[Rows of pointing data]
--

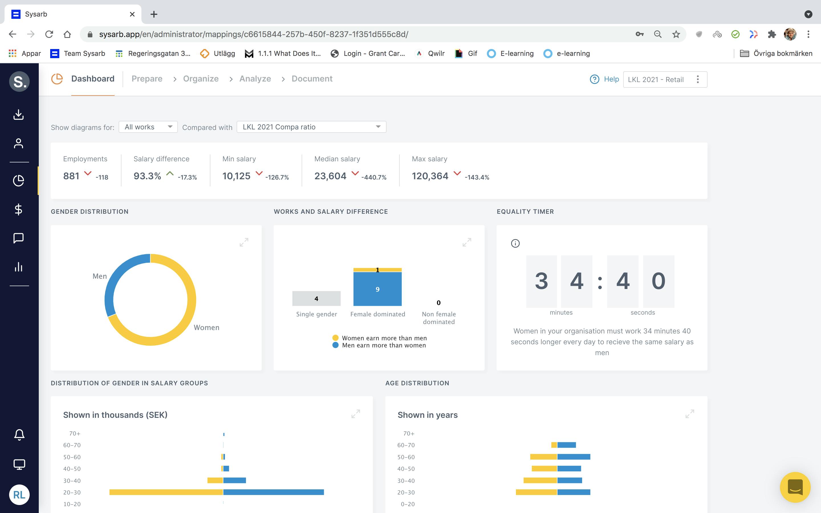821x513 pixels.
Task: Switch to the Analyze tab
Action: click(255, 79)
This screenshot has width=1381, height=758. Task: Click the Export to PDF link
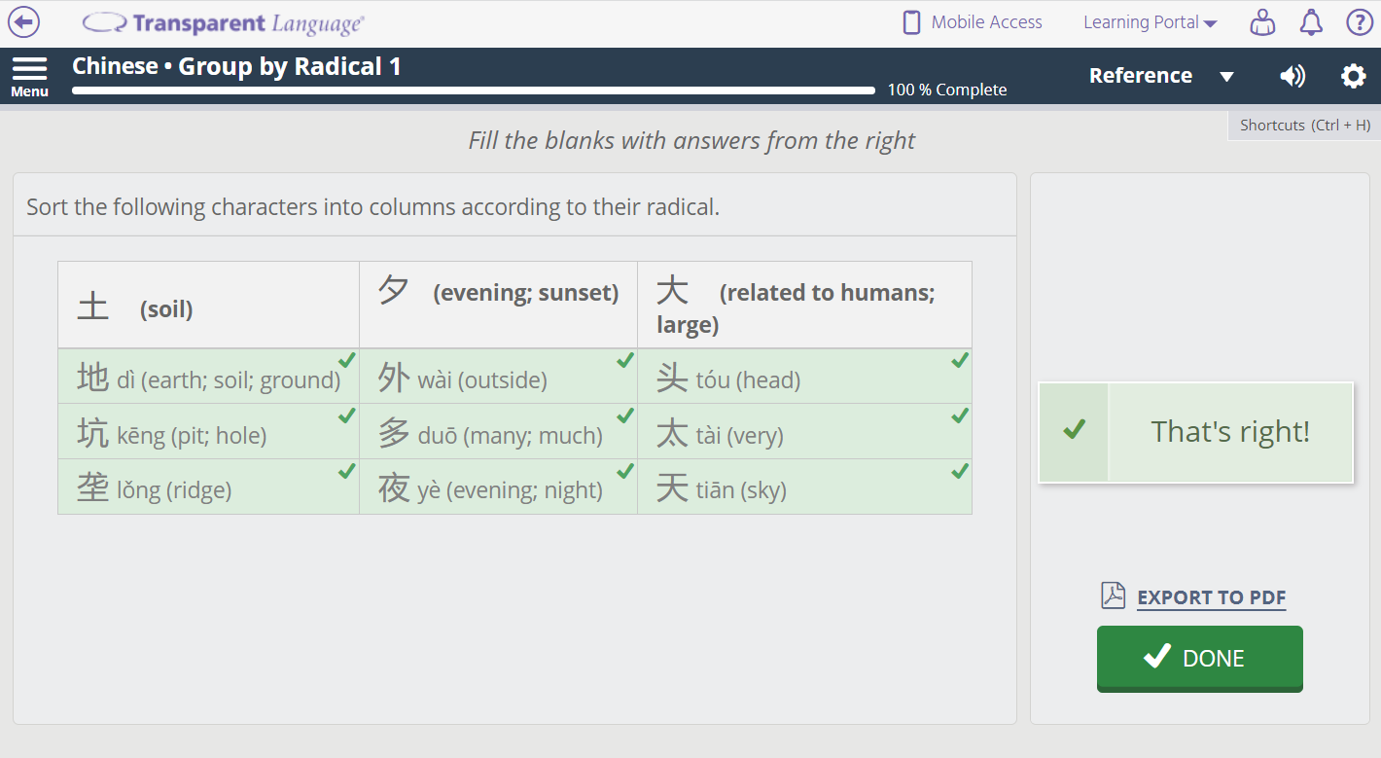pos(1211,597)

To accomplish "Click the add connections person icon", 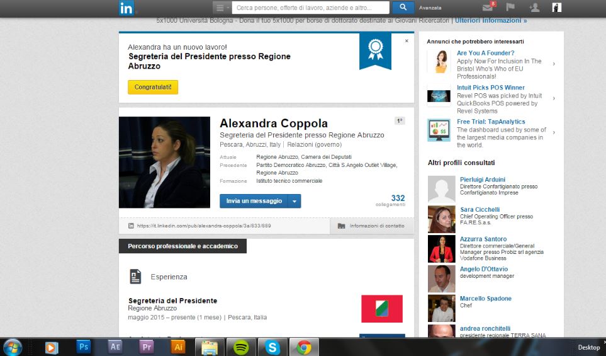I will [x=534, y=8].
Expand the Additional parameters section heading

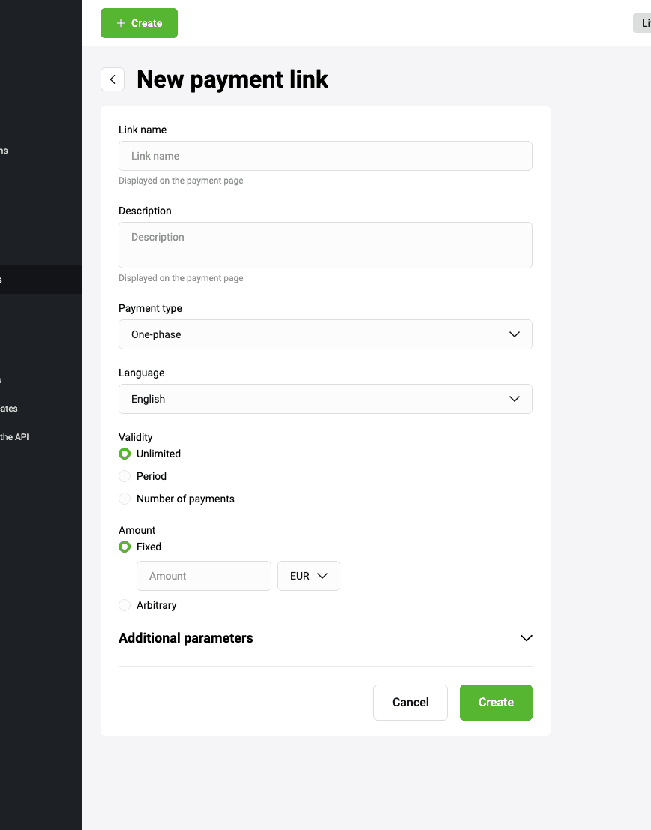click(x=186, y=638)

--

— WHAT IS REQUIRED —
Rewrite the lines of the material from the line containing "Expand the Additional" through the end, inclusive, including the requests. Scale every coordinate in the answers by 2.15, rounding to whole numbers with halves rounded up, and omit the pictures.

— SOLUTION TO THE EXERCISE —
Expand the Additional parameters section heading

click(x=400, y=1372)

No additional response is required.